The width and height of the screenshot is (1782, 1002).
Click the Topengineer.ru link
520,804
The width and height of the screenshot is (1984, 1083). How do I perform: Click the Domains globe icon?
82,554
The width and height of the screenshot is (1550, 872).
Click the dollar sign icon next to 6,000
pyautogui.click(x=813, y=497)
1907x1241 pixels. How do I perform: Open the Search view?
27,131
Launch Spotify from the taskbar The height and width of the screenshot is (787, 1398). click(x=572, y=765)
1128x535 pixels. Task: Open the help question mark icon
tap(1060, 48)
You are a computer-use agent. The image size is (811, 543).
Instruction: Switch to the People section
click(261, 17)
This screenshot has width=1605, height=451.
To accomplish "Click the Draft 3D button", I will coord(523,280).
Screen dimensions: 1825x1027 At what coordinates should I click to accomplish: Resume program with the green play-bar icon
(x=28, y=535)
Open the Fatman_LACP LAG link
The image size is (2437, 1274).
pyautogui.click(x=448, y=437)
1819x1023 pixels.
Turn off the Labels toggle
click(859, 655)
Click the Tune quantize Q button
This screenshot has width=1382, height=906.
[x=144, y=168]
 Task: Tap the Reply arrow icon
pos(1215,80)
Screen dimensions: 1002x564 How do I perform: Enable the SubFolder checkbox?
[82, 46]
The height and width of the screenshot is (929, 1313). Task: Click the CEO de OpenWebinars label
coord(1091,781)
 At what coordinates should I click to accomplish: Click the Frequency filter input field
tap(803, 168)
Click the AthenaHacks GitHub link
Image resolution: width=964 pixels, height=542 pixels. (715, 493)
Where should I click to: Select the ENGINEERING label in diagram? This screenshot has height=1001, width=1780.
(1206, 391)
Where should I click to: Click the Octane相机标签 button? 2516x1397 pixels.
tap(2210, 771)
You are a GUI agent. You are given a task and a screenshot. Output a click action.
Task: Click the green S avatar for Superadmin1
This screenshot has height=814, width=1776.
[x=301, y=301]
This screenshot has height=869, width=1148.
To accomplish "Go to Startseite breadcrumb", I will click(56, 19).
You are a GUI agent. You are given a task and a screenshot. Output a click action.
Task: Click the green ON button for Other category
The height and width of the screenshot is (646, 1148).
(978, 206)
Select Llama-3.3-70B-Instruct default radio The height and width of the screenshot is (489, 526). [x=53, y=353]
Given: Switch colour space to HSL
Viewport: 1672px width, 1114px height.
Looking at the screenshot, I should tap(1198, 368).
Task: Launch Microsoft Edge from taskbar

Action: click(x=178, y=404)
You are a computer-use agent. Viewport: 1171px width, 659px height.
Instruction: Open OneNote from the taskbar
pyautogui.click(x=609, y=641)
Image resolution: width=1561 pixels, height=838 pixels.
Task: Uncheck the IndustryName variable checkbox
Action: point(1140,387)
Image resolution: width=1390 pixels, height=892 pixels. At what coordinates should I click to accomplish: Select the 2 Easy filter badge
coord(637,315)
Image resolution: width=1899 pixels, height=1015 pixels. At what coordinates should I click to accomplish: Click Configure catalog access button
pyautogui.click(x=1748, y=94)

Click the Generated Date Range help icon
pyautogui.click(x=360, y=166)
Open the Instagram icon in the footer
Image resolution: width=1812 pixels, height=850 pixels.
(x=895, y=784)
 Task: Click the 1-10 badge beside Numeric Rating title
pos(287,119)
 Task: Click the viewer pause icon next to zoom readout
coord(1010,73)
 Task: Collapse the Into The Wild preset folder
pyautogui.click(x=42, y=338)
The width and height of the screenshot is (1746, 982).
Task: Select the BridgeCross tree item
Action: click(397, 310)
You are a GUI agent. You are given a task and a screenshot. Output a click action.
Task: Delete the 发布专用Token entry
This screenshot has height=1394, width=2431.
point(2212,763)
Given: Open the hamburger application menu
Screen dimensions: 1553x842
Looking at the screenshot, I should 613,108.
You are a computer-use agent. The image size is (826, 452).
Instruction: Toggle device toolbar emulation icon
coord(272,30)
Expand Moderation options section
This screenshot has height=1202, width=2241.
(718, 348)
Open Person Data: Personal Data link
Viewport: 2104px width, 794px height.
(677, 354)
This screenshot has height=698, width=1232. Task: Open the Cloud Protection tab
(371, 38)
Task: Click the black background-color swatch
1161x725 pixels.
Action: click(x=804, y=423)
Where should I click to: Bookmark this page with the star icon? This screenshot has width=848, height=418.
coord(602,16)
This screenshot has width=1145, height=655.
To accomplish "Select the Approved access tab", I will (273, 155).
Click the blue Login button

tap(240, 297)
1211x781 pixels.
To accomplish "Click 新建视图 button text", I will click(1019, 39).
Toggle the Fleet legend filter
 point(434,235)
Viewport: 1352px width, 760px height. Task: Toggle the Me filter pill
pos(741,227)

» **What the task asks**
Please copy out the data above exactly.

» **Written response**
The width and height of the screenshot is (1782, 1002).
Click the Topengineer.ru link
520,804
The width and height of the screenshot is (1984, 1083). How do I perform: Click the Domains globe icon?
82,554
The width and height of the screenshot is (1550, 872).
Click the dollar sign icon next to 6,000
pyautogui.click(x=813, y=497)
1907x1241 pixels. How do I perform: Open the Search view?
27,131
Launch Spotify from the taskbar The height and width of the screenshot is (787, 1398). click(x=572, y=765)
1128x535 pixels. Task: Open the help question mark icon
tap(1060, 48)
You are a computer-use agent. The image size is (811, 543).
Instruction: Switch to the People section
click(261, 17)
This screenshot has width=1605, height=451.
To accomplish "Click the Draft 3D button", I will coord(523,280).
Screen dimensions: 1825x1027 At what coordinates should I click to accomplish: Resume program with the green play-bar icon
(x=28, y=535)
Open the Fatman_LACP LAG link
The image size is (2437, 1274).
pyautogui.click(x=448, y=437)
1819x1023 pixels.
Turn off the Labels toggle
click(859, 655)
Click the Tune quantize Q button
This screenshot has width=1382, height=906.
[x=144, y=168]
 Task: Tap the Reply arrow icon
pos(1215,80)
Screen dimensions: 1002x564 How do I perform: Enable the SubFolder checkbox?
[82, 46]
The height and width of the screenshot is (929, 1313). Task: Click the CEO de OpenWebinars label
coord(1091,781)
 At what coordinates should I click to accomplish: Click the Frequency filter input field
tap(803, 168)
Click the AthenaHacks GitHub link
Image resolution: width=964 pixels, height=542 pixels. (715, 493)
Where should I click to: Select the ENGINEERING label in diagram? This screenshot has height=1001, width=1780.
(1206, 391)
Where should I click to: Click the Octane相机标签 button? 2516x1397 pixels.
tap(2210, 771)
You are a GUI agent. You are given a task and a screenshot. Output a click action.
Task: Click the green S avatar for Superadmin1
This screenshot has height=814, width=1776.
[x=301, y=301]
This screenshot has height=869, width=1148.
To accomplish "Go to Startseite breadcrumb", I will click(56, 19).
You are a GUI agent. You are given a task and a screenshot. Output a click action.
Task: Click the green ON button for Other category
The height and width of the screenshot is (646, 1148).
(978, 206)
Select Llama-3.3-70B-Instruct default radio The height and width of the screenshot is (489, 526). [x=53, y=353]
Given: Switch colour space to HSL
Viewport: 1672px width, 1114px height.
Looking at the screenshot, I should tap(1198, 368).
Task: Launch Microsoft Edge from taskbar

Action: click(x=178, y=404)
You are a computer-use agent. Viewport: 1171px width, 659px height.
Instruction: Open OneNote from the taskbar
pyautogui.click(x=609, y=641)
Image resolution: width=1561 pixels, height=838 pixels.
Task: Uncheck the IndustryName variable checkbox
Action: point(1140,387)
Image resolution: width=1390 pixels, height=892 pixels. At what coordinates should I click to accomplish: Select the 2 Easy filter badge
coord(637,315)
Image resolution: width=1899 pixels, height=1015 pixels. At what coordinates should I click to accomplish: Click Configure catalog access button
pyautogui.click(x=1748, y=94)

Click the Generated Date Range help icon
pyautogui.click(x=360, y=166)
Open the Instagram icon in the footer
Image resolution: width=1812 pixels, height=850 pixels.
(x=895, y=784)
 Task: Click the 1-10 badge beside Numeric Rating title
pos(287,119)
 Task: Click the viewer pause icon next to zoom readout
coord(1010,73)
 Task: Collapse the Into The Wild preset folder
pyautogui.click(x=42, y=338)
The width and height of the screenshot is (1746, 982).
Task: Select the BridgeCross tree item
Action: click(397, 310)
You are a GUI agent. You are given a task and a screenshot. Output a click action.
Task: Delete the 发布专用Token entry
This screenshot has height=1394, width=2431.
point(2212,763)
Given: Open the hamburger application menu
Screen dimensions: 1553x842
Looking at the screenshot, I should 613,108.
You are a computer-use agent. The image size is (826, 452).
Instruction: Toggle device toolbar emulation icon
coord(272,30)
Expand Moderation options section
This screenshot has height=1202, width=2241.
(718, 348)
Open Person Data: Personal Data link
Viewport: 2104px width, 794px height.
(677, 354)
This screenshot has height=698, width=1232. Task: Open the Cloud Protection tab
(371, 38)
Task: Click the black background-color swatch
1161x725 pixels.
Action: click(x=804, y=423)
Where should I click to: Bookmark this page with the star icon? This screenshot has width=848, height=418.
coord(602,16)
This screenshot has width=1145, height=655.
To accomplish "Select the Approved access tab", I will (273, 155).
Click the blue Login button

tap(240, 297)
1211x781 pixels.
To accomplish "Click 新建视图 button text", I will click(1019, 39).
Toggle the Fleet legend filter
 point(434,235)
Viewport: 1352px width, 760px height. Task: Toggle the Me filter pill
pos(741,227)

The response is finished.